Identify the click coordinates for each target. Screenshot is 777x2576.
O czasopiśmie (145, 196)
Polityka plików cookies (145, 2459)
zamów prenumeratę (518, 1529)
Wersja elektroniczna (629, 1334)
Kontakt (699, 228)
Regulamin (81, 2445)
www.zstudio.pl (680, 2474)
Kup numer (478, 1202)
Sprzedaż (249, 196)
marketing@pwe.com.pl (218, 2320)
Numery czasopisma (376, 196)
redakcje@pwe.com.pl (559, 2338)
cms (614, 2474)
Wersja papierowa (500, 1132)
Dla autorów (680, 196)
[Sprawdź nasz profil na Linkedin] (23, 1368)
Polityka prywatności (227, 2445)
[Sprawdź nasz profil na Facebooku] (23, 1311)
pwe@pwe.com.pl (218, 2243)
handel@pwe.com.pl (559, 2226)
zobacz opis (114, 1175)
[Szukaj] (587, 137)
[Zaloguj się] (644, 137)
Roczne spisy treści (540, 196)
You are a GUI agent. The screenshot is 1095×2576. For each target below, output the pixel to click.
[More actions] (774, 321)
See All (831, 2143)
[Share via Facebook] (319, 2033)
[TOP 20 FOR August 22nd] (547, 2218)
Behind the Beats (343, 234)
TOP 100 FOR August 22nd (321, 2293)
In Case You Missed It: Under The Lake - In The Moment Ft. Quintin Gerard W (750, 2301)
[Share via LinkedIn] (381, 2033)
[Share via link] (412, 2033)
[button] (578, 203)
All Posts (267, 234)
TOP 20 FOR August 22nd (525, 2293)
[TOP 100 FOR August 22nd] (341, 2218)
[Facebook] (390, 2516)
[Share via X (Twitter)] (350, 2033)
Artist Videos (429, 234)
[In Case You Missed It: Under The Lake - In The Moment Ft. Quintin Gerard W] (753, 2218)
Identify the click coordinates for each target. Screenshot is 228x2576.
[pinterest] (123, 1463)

- **EXERCISE GOAL**:
Lines with the word "Case" in them: report all of these from the listing above.

- **TASK OUTPUT**:
In Case You Missed It: Under The Lake - In The Moment Ft. Quintin Gerard W (750, 2301)
[In Case You Missed It: Under The Lake - In The Moment Ft. Quintin Gerard W] (753, 2218)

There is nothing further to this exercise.